INFORMATION section start

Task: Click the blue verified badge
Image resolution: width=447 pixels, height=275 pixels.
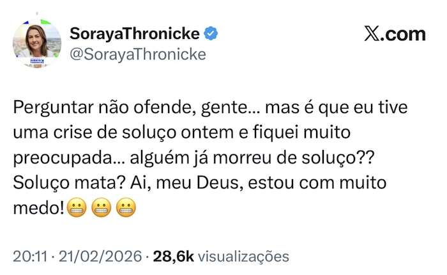Action: tap(210, 33)
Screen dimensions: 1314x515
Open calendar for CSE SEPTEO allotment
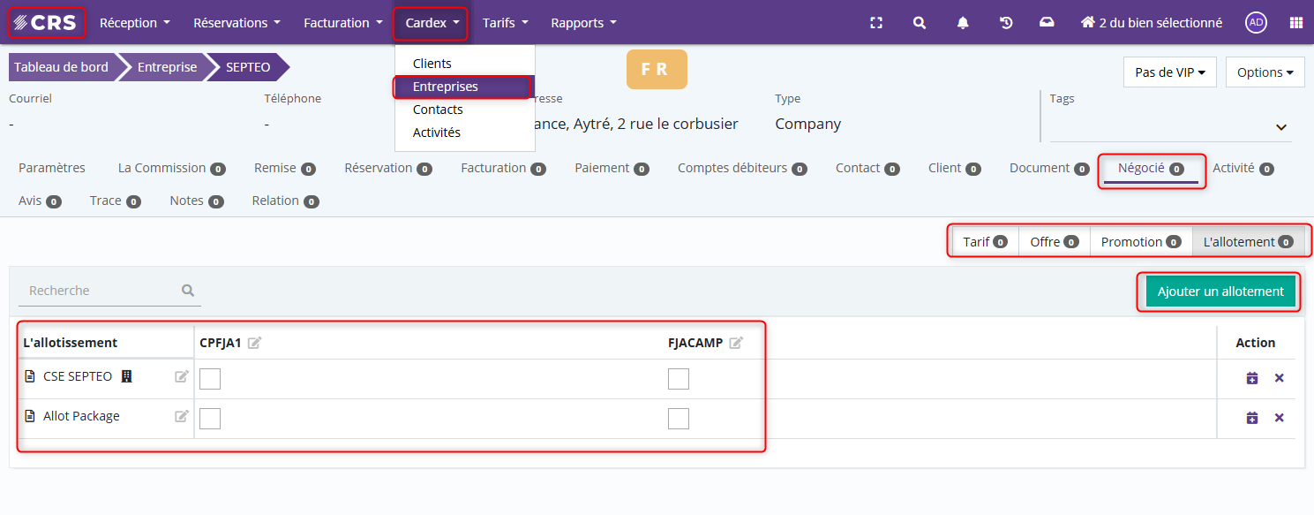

INFORMATION section end

• [BRIEF]
Pictures aside, write out all of the records exactly.

• [ANSWER BOX]
Task: Click the blue verified badge
Image resolution: width=447 pixels, height=275 pixels.
Action: tap(210, 33)
Screen dimensions: 1314x515
Open calendar for CSE SEPTEO allotment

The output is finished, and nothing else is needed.